= Joseph ibn Ezra =

Sephardi rabbi

Josef ben Isaac ibn Ezra was a Sephardic rabbi of the sixteenth and seventeenth centuries, descended from the Ibn Ezra family. Brought up in Salonica, he studied under Rabbi Samuel de Medina and became head of the Talmudic school there; among his pupils were Aaron Hazzan, Meir Melammed, and Shabbethai Jonah. Late in life he was a refugee in Constantinople, and then the rabbi of Sofia, where he died.

==Writings==
Ibn Ezra was a Talmudist who wrote: Rosh Yosef, a commentary on the Turim, of which the part treating of communal taxes and contributions was published at Salonica (1601), under the title Massa Melekh; Atzamot Yosef, commentary on Kiddushin (ib. 1601; Berlin, 1699; Fürth, 1767). In the preface to the latter the author states that the object of the commentary is to give, in addition to the ordinary exposition of the text (peshat), a clear, insight into the methodology of the Talmud. He states further that the responsa of Joseph ibn Leb (1576), which reached him after he had finished his commentary, compelled him to make some changes therein.
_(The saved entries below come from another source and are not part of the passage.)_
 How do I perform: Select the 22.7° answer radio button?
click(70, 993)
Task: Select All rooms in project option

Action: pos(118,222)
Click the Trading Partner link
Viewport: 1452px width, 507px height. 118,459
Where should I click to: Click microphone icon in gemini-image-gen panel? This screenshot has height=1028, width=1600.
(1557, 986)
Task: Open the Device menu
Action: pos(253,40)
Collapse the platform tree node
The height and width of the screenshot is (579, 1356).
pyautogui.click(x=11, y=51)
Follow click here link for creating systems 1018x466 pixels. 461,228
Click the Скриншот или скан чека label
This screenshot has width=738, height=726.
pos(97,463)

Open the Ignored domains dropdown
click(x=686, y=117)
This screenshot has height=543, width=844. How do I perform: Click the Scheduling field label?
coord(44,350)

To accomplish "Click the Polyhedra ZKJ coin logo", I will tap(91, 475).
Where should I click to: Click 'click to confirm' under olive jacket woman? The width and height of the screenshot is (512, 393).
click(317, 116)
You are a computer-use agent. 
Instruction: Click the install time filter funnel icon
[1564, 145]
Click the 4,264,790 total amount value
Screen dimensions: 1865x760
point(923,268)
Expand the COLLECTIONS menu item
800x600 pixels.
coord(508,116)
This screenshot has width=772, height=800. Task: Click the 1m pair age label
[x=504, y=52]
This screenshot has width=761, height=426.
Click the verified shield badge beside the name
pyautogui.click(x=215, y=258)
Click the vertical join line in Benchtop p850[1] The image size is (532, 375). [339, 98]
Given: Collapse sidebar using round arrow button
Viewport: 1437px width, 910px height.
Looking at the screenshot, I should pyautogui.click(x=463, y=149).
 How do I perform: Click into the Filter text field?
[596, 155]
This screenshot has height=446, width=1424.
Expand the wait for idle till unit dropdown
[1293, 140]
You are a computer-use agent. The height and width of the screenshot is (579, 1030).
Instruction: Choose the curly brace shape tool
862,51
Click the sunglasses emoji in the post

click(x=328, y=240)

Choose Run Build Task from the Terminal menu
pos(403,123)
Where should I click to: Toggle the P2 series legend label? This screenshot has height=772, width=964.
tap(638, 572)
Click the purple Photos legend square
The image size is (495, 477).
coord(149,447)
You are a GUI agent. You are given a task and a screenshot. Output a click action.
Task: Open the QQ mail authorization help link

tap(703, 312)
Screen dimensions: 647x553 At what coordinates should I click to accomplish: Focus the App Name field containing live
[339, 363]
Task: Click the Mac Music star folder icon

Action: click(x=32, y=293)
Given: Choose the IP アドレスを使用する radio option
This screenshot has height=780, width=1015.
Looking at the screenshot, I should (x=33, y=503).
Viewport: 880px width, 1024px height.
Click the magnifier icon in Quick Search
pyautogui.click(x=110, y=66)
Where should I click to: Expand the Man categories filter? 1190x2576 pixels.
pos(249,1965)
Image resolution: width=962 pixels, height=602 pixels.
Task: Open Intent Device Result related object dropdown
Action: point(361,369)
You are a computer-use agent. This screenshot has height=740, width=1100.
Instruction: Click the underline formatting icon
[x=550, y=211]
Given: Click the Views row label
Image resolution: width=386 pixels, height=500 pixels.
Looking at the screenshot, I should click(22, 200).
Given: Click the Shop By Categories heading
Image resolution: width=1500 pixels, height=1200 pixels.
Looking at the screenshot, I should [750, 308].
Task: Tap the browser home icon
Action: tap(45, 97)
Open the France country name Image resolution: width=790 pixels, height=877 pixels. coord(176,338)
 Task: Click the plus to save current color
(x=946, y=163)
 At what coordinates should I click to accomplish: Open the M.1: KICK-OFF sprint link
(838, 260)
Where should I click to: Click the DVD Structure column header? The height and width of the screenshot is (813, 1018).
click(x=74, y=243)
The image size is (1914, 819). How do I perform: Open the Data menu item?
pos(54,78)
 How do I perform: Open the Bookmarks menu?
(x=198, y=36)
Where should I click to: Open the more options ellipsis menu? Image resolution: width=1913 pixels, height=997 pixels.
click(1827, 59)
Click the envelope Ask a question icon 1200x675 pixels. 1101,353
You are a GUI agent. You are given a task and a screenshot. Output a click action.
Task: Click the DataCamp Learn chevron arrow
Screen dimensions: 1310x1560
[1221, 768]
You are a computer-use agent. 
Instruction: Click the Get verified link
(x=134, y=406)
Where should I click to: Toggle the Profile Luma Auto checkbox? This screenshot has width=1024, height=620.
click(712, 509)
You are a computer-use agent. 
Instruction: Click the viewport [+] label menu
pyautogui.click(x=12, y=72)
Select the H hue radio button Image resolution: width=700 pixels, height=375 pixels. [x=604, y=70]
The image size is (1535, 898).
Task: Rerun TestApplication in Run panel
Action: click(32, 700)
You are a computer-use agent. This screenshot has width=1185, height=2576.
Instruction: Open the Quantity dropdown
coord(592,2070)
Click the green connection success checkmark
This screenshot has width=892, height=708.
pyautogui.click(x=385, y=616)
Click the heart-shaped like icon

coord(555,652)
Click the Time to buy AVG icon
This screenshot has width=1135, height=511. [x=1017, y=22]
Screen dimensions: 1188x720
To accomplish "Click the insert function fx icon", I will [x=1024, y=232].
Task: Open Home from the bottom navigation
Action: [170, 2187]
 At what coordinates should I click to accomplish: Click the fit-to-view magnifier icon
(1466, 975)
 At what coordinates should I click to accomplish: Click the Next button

Appended to the work are the halachic decisions of the treatise in question with explanations of some difficult passages in various other treatises. Ibn Ezra also wrote: a commentary on Bava Metzia, mentioned in the Azamot Yosef; rules for the interpretation of the Talmud; responsa, some of which are found in the Atzamot Yosef, the responsa of Salomon ha-Kohen, Samuel de medinas Beno Shemuel, and the Shai la-Mora of Shabbethai Jonah.